Department of Ecosystem and Public Health and Department of Comparative Biology and Experimental Medicine, Faculty of Veterinary Medicine, University of Calgary, Calgary, Alberta, T2N 4Z6, Canada Department of Ecosystem and Public Health and Department of Comparative Biology and Experimental Medicine, Faculty of Veterinary Medicine, University of Calgary, Calgary, Alberta, T2N 4Z6, Canada.

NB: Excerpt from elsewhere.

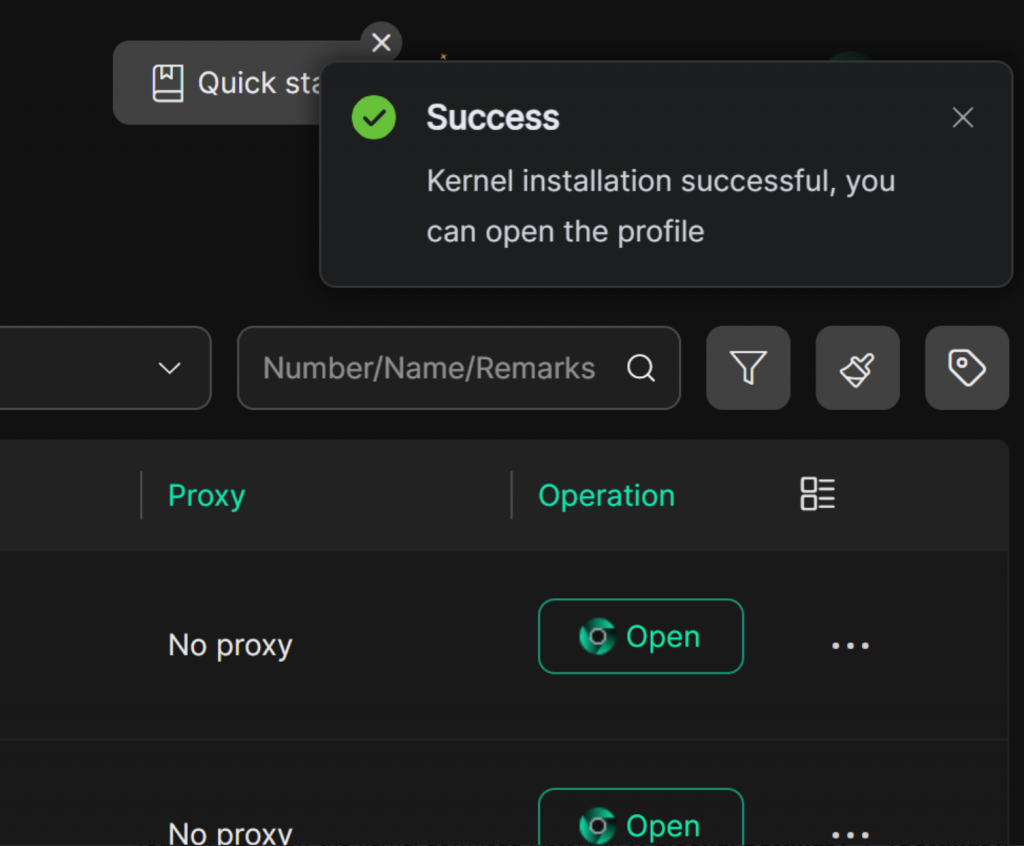
Task: Open the column list settings icon
Action: coord(817,494)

Department of Ecosystem and Public Health and Department of Comparative Biology and Experimental Medicine, Faculty of Veterinary Medicine, University of Calgary, Calgary, Alberta, T2N 4Z6, Canada.
Bioinformatics. 2014 Nov 15;30(22):3266-7. doi: 10.1093/bioinformatics/btu544. Epub 2014 Aug 12.

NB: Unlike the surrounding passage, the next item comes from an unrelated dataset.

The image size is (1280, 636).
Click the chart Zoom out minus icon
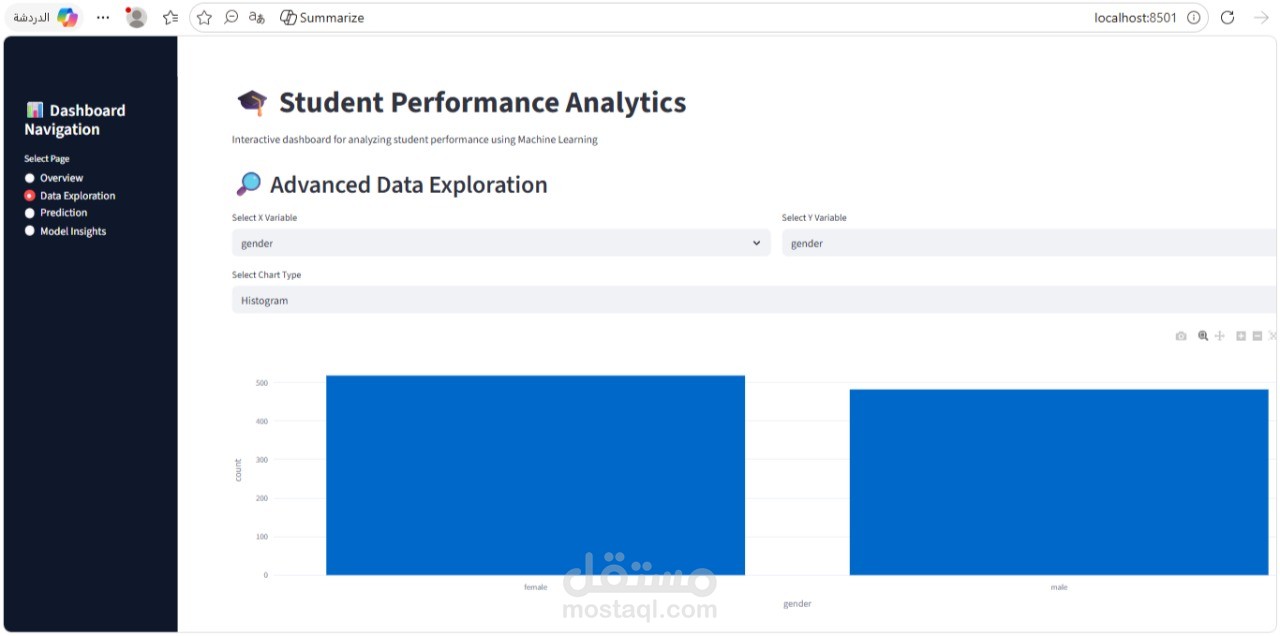point(1257,336)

Gene models from draft genome assemblies of metazoan species are often incorrect, missing exons or entire genes, particularly for large gene families. Consequently, labour-intensive manual curation is often necessary. We present Figmop (Finding Genes using Motif Patterns) to help with the manual curation of gene families in draft genome assemblies. The program uses a pattern of short sequence motifs to identify putative genes directly from the genome sequence. Using a large gene family as a test case, Figmop was found to be more sensitive and specific than a BLAST-based approach. The visualization used allows the validation of potential genes to be carried out quickly and easily, saving hours if not days from an analysis.

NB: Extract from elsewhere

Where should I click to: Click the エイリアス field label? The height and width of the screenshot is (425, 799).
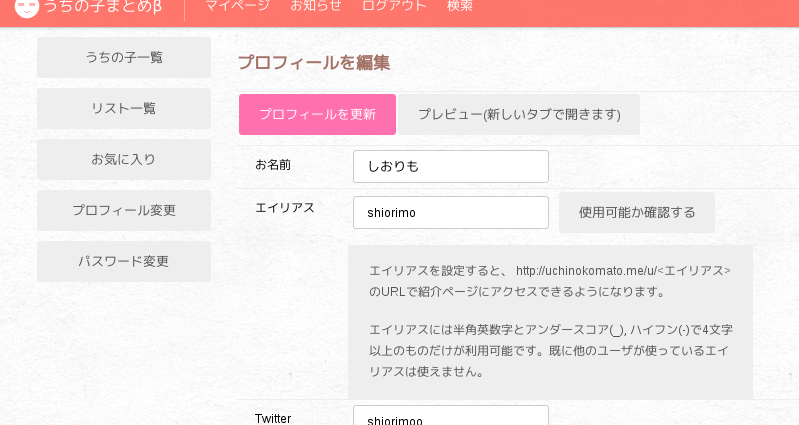pos(285,208)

Source code of Figmop is freely available for download at https://github.com/dave-the-scientist, implemented in C and Python and is supported on Linux, Unix and MacOSX.
Supplementary data are available at Bioinformatics online.
后生动物物种的草图基因组组装中的基因模型通常是不正确的,会缺失外显子或整个基因,特别是对于大型基因家族。因此,通常需要进行劳动密集型的手动整理。我们提出了 Figmop(使用模体模式查找基因)来帮助手动整理草图基因组组装中的基因家族。该程序使用短序列模体模式直接从基因组序列中识别可能的基因。使用一个大型基因家族作为测试案例,发现 Figmop 比基于 BLAST 的方法更敏感和更特异。使用的可视化方法允许快速轻松地验证潜在基因,从而节省分析时间(如果不是几天,则是数小时)。
Figmop 的源代码可在 https://github.com/dave-the-scientist 上免费下载,它是用 C 和 Python 编写的,支持 Linux、Unix 和 MacOSX。
补充数据可在 Bioinformatics 在线获得。